Pessime sono le condizioni in cui è stata trovata una cagnolina due mattine fa, la vicenda è tanto macabra che è diventata una notizia a livello nazionale. Ci troviamo a Camucia, una frazione di Cortona, in provincia di Arezzo. Una piccola cagnolina è stata legata al cancello del mattatoio senza provviste, senza nulla, solo la corda che la teneva intrappolata. Così è morta di fame e di stenti, il suo corpo è stato scoperto dagli operatori del mattatoio quando hanno riaperto la struttura per recarsi a lavoro. Costernati, hanno diffuso la notizia della crudeltà subita dal quadrupede.

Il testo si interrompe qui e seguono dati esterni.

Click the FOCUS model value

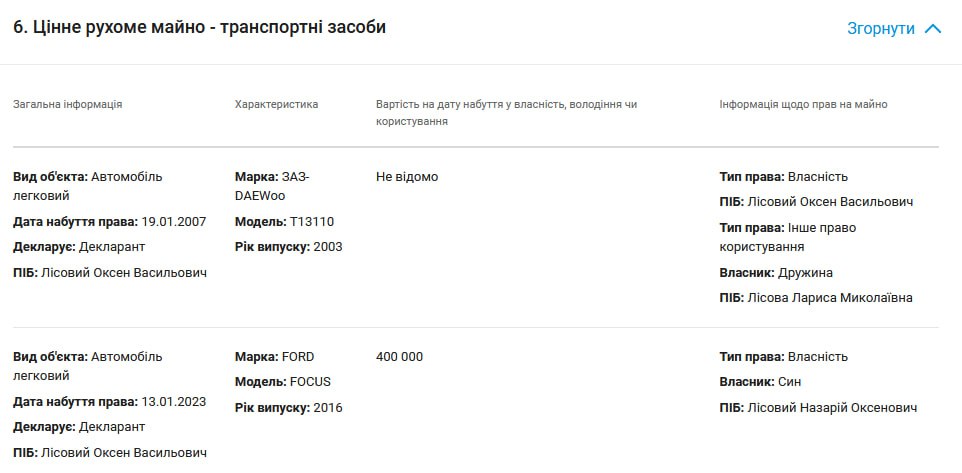tap(310, 381)
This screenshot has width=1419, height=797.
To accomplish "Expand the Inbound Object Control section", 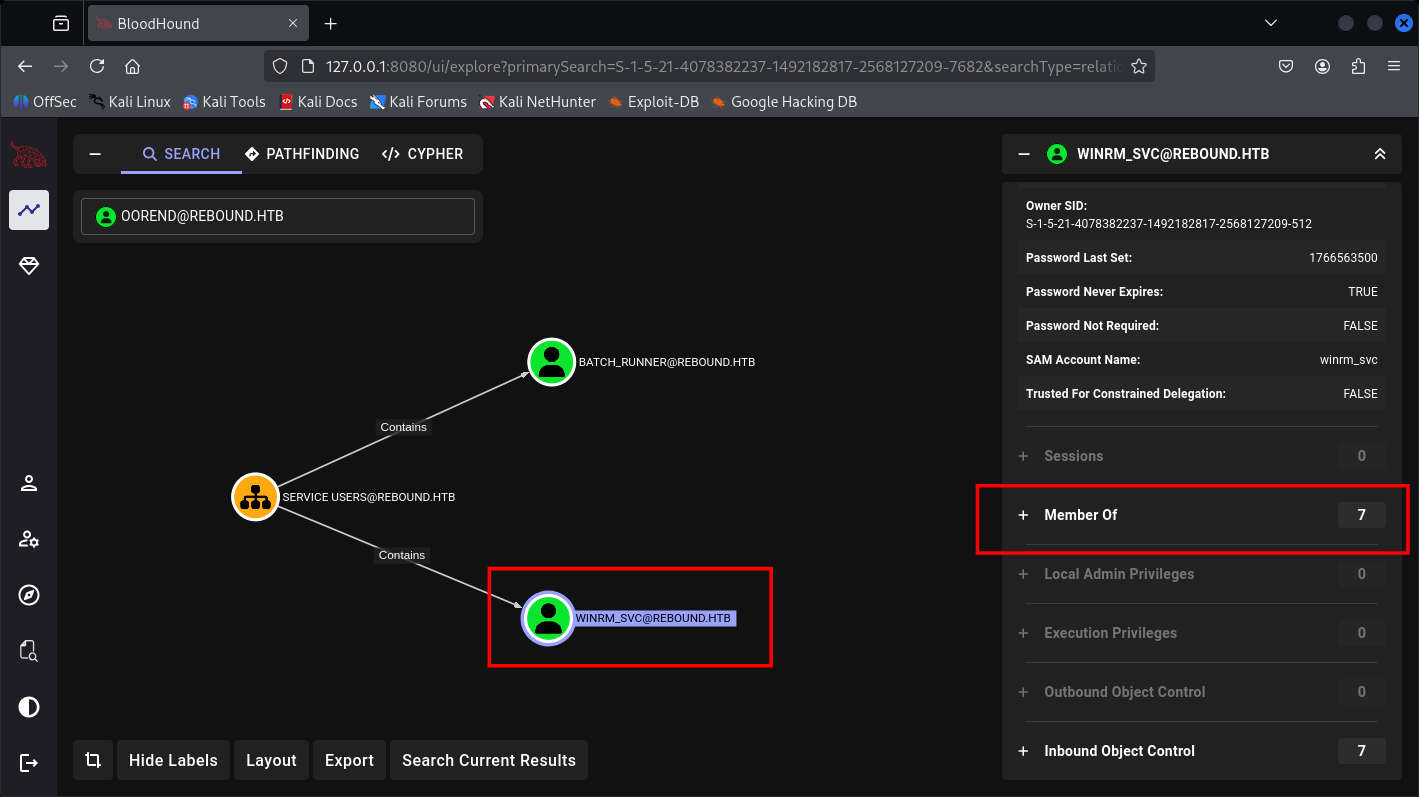I will [x=1119, y=751].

Ancora non si conoscono i motivi che potrebbero aver spinto il colpevole o i colpevoli a compiere un gesto del genere; probabilmente avevano in mente di lasciarlo nella costruzione adiacente. Infatti, accanto al mattatoio c’è un canile, ma dall’ingresso non era visibile il cancello a cui è stata legata la cagnolina, così i volontari non sono riusciti a vedere per ben due giorni l’animale sofferente, assolutamente ignari della sua presenza. Forse non sono escluse le buone intenzioni dell’autore del gesto, che voleva salvare la cagna dalla strada, ma nonostante ciò dovrà essere comunque punito, dalle dichiarazioni rilasciate dal sindaco della città.

Il primo cittadino di Cortona, eletto da poco tempo, ha espresso tutto il suo disappunto in un post su Facebook, ha utilizzato parole molto dure. Lasciare un cane legato così per due giorni, condannandolo a morte certa, è un’azione che va punita. Tuttavia resta anonimo il colpevole, tanto meno i suoi complici, ammettendo che ne avesse. Perciò continua il sindaco, c’è bisogno dell’aiuto di tutti i cittadini, che sono invitati a collaborare con testimonianze o qualunque tipo di informazioni siano in grado di fornire per arrivare a capire chi ci sia dietro questo comportamento sadico, di cui bisognerebbe solo vergognarsi.